Beneficiary FAQs

Q: What is a Beneficiary?

A: When you purchase a life insurance policy you can name a beneficiary.

A beneficiary is a person or persons who will receive the death benefit from your life insurance policy when you die. If you die without naming anyone, the money will go to your estate (the sum of all your property, possessions, financial assets and debts) by default.

When you name a beneficiary, the money does not go to your estate, but goes directly to the beneficiary.

Q: Who can be a Beneficiary?

A: You can name your spouse, children, dependents, another family member, a friend or a charity as a beneficiary. If you name more than one beneficiary, the insurance company will divide the death benefit between them. You can assign percentages of the death benefit to each beneficiary, e.g. 50% to your spouse, 50% to your children.

Q: Can I name my under-age children as beneficiaries?

A: In the Bahamas, children under the age of 18 cannot receive control over any money left to them in an insurance policy. If you wish for your child(ren) to receive the money, you will need to name a trustee.
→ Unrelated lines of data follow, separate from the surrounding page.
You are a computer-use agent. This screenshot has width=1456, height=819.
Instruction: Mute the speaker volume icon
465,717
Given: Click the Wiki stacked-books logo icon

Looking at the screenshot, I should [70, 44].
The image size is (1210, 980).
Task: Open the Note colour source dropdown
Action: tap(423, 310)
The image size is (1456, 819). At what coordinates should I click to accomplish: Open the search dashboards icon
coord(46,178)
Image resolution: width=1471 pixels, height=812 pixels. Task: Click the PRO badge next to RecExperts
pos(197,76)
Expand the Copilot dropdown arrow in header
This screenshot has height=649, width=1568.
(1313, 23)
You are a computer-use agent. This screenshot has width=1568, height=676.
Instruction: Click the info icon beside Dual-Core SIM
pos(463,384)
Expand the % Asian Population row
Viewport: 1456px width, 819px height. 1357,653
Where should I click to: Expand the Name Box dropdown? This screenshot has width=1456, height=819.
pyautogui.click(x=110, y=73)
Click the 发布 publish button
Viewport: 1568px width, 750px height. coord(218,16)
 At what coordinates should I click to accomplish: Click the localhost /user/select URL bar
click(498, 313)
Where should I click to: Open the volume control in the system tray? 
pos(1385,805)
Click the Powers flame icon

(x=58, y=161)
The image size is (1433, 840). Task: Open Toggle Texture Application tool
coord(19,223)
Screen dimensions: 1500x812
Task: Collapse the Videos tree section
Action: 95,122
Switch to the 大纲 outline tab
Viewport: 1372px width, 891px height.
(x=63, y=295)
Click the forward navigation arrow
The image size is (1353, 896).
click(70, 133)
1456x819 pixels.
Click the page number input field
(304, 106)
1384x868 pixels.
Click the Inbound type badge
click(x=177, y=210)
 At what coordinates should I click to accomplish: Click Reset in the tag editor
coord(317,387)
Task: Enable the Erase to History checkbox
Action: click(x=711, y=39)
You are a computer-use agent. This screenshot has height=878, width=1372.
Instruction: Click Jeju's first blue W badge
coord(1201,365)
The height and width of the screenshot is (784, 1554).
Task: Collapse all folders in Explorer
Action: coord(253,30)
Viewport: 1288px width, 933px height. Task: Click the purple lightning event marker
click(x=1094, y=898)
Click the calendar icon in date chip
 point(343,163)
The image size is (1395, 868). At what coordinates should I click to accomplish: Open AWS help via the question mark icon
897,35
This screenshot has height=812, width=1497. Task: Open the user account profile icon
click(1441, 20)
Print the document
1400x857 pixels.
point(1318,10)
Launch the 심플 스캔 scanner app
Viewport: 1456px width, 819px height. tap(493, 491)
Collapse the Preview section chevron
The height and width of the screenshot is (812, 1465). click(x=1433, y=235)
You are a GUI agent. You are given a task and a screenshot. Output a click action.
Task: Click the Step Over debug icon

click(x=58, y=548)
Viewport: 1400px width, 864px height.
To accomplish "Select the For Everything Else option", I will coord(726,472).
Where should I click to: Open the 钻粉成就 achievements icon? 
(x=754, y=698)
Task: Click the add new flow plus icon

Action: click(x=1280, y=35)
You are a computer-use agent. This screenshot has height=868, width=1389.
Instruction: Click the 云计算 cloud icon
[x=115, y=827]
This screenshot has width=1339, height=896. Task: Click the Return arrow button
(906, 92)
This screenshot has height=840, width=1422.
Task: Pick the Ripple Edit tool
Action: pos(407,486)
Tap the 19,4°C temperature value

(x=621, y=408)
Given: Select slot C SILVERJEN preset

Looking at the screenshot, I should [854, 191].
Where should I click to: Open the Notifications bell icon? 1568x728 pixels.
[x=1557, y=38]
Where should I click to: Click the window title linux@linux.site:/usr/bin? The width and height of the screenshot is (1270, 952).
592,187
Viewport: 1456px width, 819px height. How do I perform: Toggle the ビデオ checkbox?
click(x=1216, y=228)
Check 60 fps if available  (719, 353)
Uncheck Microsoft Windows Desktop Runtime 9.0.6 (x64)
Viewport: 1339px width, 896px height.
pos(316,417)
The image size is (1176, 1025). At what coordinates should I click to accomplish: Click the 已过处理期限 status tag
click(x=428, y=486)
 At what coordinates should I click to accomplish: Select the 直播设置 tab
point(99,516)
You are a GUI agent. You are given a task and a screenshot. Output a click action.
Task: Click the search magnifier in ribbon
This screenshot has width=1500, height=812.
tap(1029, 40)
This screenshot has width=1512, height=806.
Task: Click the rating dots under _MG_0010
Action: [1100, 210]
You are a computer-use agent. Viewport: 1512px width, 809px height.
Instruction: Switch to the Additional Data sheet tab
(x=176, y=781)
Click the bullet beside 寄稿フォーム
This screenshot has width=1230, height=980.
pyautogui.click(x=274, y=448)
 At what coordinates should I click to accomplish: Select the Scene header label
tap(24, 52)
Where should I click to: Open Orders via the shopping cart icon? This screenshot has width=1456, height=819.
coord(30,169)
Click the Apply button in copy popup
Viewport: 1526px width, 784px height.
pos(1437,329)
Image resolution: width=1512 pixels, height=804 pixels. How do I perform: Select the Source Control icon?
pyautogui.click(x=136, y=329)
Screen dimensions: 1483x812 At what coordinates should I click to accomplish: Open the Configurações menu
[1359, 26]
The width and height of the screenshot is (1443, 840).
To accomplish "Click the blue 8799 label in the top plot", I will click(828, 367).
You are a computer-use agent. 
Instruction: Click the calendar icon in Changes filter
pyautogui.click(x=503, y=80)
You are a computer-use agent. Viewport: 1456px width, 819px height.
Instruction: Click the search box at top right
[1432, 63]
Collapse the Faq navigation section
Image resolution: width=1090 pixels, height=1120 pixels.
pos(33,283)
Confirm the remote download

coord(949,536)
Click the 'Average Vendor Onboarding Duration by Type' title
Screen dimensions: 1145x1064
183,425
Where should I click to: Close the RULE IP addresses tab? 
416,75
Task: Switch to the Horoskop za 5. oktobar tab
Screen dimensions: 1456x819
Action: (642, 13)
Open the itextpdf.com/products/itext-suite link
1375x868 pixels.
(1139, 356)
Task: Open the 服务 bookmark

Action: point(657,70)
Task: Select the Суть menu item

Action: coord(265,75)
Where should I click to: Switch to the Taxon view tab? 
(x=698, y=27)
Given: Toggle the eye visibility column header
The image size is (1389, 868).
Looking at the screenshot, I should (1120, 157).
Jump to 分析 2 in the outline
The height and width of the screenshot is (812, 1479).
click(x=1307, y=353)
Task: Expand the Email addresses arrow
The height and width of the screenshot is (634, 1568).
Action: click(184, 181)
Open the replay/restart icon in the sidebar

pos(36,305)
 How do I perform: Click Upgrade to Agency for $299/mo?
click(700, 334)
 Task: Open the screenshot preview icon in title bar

In the event of your demise, the trustee will hold the death benefit in trust for the child(ren) until they are 18 years old, at which point the money will be paid out to the child. It is important to choose a responsible trustee who you can trust.

Q: Can I name my estate as Beneficiary?

A: If you name your estate as beneficiary, the death benefit will become a part of your estate. The funds will be used according to the terms of your will. If you do not have a will, please do not indicate your beneficiary as the ‘Estate’. It is important to note that Creditors may claim the death benefit to pay for any outstanding debts. This could result in your family receiving less money than they would if you named them as beneficiaries.

Q: How do I name a beneficiary?

A: If you wish to, you can name your beneficiaries when you purchase your policy. You may also wish to discuss your plans with your beneficiary. Within our local market, term life policies tend to have revocable beneficiaries and whole life policies have irrevocable beneficiaries. The definitions are outlined for you below:

Revocable Beneficiary: You can change the beneficiary(ies) at any time without telling them.

Irrevocable Beneficiary: You must have written permission from the irrevocable beneficiary before you can make any changes.

Ensure that your beneficiary information is up to date and reflects your wishes. It is a good practice to review your beneficiary details periodically.